Textauszug -
# Stromsteuerung mit SPS



## ashtray (29 April 2010)

Hallo alle zusamen.

Habe mich eben mal neu hier angemeldet, da ich mich in nächster Zeit ein wenig mit (einfachster) SPS-Thematik befassen möchte.

Das Ganze hat folgenden Hintergrund: Ich möchte über eine SPS Steckdosen schalten können (an und aus).

Ein wenig mit Step 7 kenne ich mich aus (bin Maschinenbaustundent). Mir ist jedoch noch nicht klar, wie ich mit der SPS die Steckdosen ein / ausschalten kann. 

Was genau benötige ich dazu (außer die SPS und die Steckdosen natürlich) und welche SPS (vorzugsweise von Siemens, da ich damit ein wenig vertraut bin) könnte ich hier bestenfalls nehmen?

Zur Info: Ich müsste ca. 10-20 Steckdosen ansteuern.


Danke für eure Hilfe,

MFG

Ashtray


----------



## mrmaggi (29 April 2010)

Also ich bin auch nur Anfänger aber dafür Erster xD

Ich bin mal gespannt wann der erste auf dem Titel rumhackt xD Aber ich denke es weiß jeder was gemeint ist^^ (NEIN, aus Steckdosen kommt KEIN Strom!!).

Also ich würd spontan sagen wenn du jede Steckdose einzeln ansteuern willst (Also keine Gruppen) dann brauchst du entweder eins/zwei etc. Digitale Ausgabe Karte (Jede Steckdose bekommt einen eigenen Ausgang), die 230V AC und die zu erwartende Stromstärke mitmachen. Alternativ gibt es natürlich noch Relais/Schütze die man mit weniger Spannung ansteuernn kann (24V Ausgänge) bzw. die mehr Strom abkönnen. 

Allgemein wäre auch interessant wofür die Steuerung benötigt wird. Ich weiss nicht ob es Sinn macht seine Wände aufzureißen und neue Leitungen zu legen und seinen ganzen Haushalt über eine SPS laufen zu lassen. Bei einen Neubau vielleicht aber dann bestimmt nicht die Steckdosen sondern eher Fenster, Rollläden, Alarmanlage etc.

Vielleicht gibt es auch noch eine elegantere Lösung von unseren Profis


gruß


----------



## ashtray (29 April 2010)

Danke für die schnelle Rückmeldung. Ich hoffe mal, ich hab mich nicht zu sehr blamiert.

Die Ansteuerung über Relais scheint mir ziemlich verlockend. Könnte dann ja zum Beispiel ne Siemens Logo verwenden, und damit Relais ansteuern, welche dann die Steckdosen schalten? Ne Simatic S7 wär mir zwar lieber, die sind mir aber zu teuer (oder gibt es hierfür einen guten gebrauchtmarkt?)

Mit welchen Relais wäre das möglich? Hab hier leider noch kein Fachwissen.

MFG und danke nochmal


----------



## iPDI (29 April 2010)

Arbeitsanweisung -
Führen Sie den Forenthread über die Steckdosensteuerung mit SPS fort, beginnend mit dem Beitrag von iPDI. Die anschließenden Daten haben keinen Bezug zum Forenthread über die Steckdosensteuerung mit SPS.

Gespeicherte Daten -
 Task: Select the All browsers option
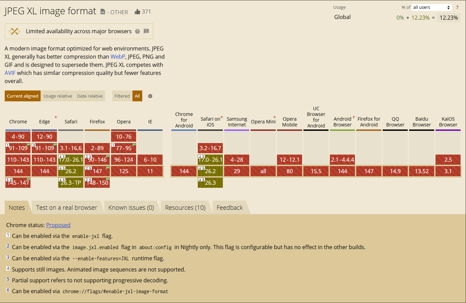(137, 96)
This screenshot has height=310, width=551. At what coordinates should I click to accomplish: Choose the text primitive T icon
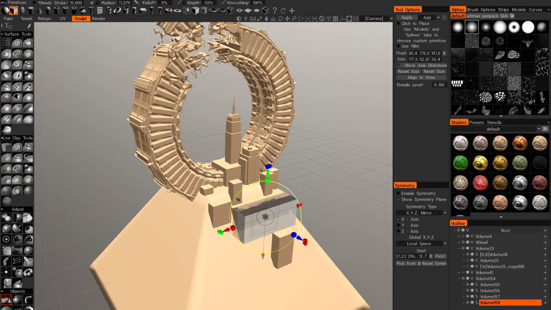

Ergebnis -
Hallo

Die einfachste und günstigste Variante ist wohl, via SPS Schützen / Relais für deine Steckdosen anzusteuern, da die Normalen Ausgangsbaugruppen normalerweise bis 0.5A schaltet.

SPS Auswahl:

Siemens LOGO! - reicht mit erweiterungsbaugruppen für deine Anwendung und ist günstig, jedoch nicht mit Step7 zu programmieren

Siemens S7 1200 - auch kleinere SPS, jedoch mehr Funktionen - je nach Konfiguration nicht viel teurer als die LOGO - auch nicht mit Step7 zu programmieren

Siemens S7 312 - kleine 300er Steuerung, welche mit STep7 zu programmieren ist

Eine weitere Lösung wäre, via Bus von einer Siemens 300er Steuerung Beckhoff Ausgangsklemmen KL26xx anzusteuern. Mit diesen kannst du direkt 230V -16A schalten (weiss nicht, ob es dies von Siemens auch gibt - habe auch noch nie eine solche Anwendung benötigt). Wird jedoch für deine Anwendung etwas teuer. Vorteil ist, dass Beckhoff einige weiteren interessante Klemmen für die Gebäudeautomation anbietet, welche du später ev. gebrauchen könntest.

Edit: Für gebrauchte S7 300 schau mal auf ebay...gibt es dort massenhaft...haben jedoch auch noch ihren Preis...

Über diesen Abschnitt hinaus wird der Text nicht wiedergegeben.